--- DIRECTION 1 ---
Format the records, everything from the line containing "Where should I click to: Toggle" down to the line containing "Check the checkbox", as a two-column CSV with the columns instruction and location. Make one row per request, holding its text and its answer, with each value in a single quoted field and any line breaks replaced by spaces.

--- PASSAGE ---
For the process mining analysis component, the
PM4Py (PM4Py: Process Mining for Python. Available at
https://github.com/process-intelligence-solutions/pm4py) process mining tool was employed to derive process control-flow representations in the form of Petri nets using the InductiveMiner algorithm [
35]. Subsequently, conformance checking is conducted based on three distinct metrics as follows [
36]:
Fitness: A log trace is deemed to exhibit perfect conformity with the model if it can be precisely replayed within the model and corresponds fully to a complete trace of the model.
Precision: It concerns a model’s ability to accurately represent observed behavior while effectively preventing the inclusion of unobserved behavior, thereby mitigating the risk of underfitting.
Generalization: It concerns a model’s ability to incorporate previously unobserved behavior while mitigating the risk of overfitting.

--- DIRECTION 2 ---
In the process mining passage, which algorithm was used with PM4Py to derive Petri nets?

--- STORED ROWS ---

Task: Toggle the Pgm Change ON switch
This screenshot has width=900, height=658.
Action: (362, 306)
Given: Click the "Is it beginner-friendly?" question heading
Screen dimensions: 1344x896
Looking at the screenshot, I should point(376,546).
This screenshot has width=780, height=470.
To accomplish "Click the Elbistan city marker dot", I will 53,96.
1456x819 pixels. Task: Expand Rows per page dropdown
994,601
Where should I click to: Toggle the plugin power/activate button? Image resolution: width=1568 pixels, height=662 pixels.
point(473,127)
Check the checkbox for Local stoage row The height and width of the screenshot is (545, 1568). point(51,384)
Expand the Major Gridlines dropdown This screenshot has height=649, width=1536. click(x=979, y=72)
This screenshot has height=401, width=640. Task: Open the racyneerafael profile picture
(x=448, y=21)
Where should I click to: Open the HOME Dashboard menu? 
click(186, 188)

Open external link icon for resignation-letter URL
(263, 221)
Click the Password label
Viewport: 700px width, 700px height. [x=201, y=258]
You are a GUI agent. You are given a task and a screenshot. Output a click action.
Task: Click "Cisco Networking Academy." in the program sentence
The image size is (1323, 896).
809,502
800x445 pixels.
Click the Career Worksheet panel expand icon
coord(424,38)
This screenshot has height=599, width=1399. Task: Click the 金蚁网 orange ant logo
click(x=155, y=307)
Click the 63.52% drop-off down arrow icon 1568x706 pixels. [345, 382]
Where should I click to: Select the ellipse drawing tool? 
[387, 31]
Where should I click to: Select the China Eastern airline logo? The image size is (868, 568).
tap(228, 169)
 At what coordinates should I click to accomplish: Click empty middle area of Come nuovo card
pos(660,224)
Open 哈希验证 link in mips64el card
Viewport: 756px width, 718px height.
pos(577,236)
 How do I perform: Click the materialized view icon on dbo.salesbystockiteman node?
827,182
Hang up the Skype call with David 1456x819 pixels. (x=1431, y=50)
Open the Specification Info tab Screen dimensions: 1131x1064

--- CORRECT OUTPUT 1 ---
instruction,location
"Where should I click to: Toggle the plugin power/activate button? Image resolution: width=1568 pixels, height=662 pixels.","point(473,127)"
"Check the checkbox for Local stoage row The height and width of the screenshot is (545, 1568).","point(51,384)"

--- CORRECT OUTPUT 2 ---
The InductiveMiner algorithm.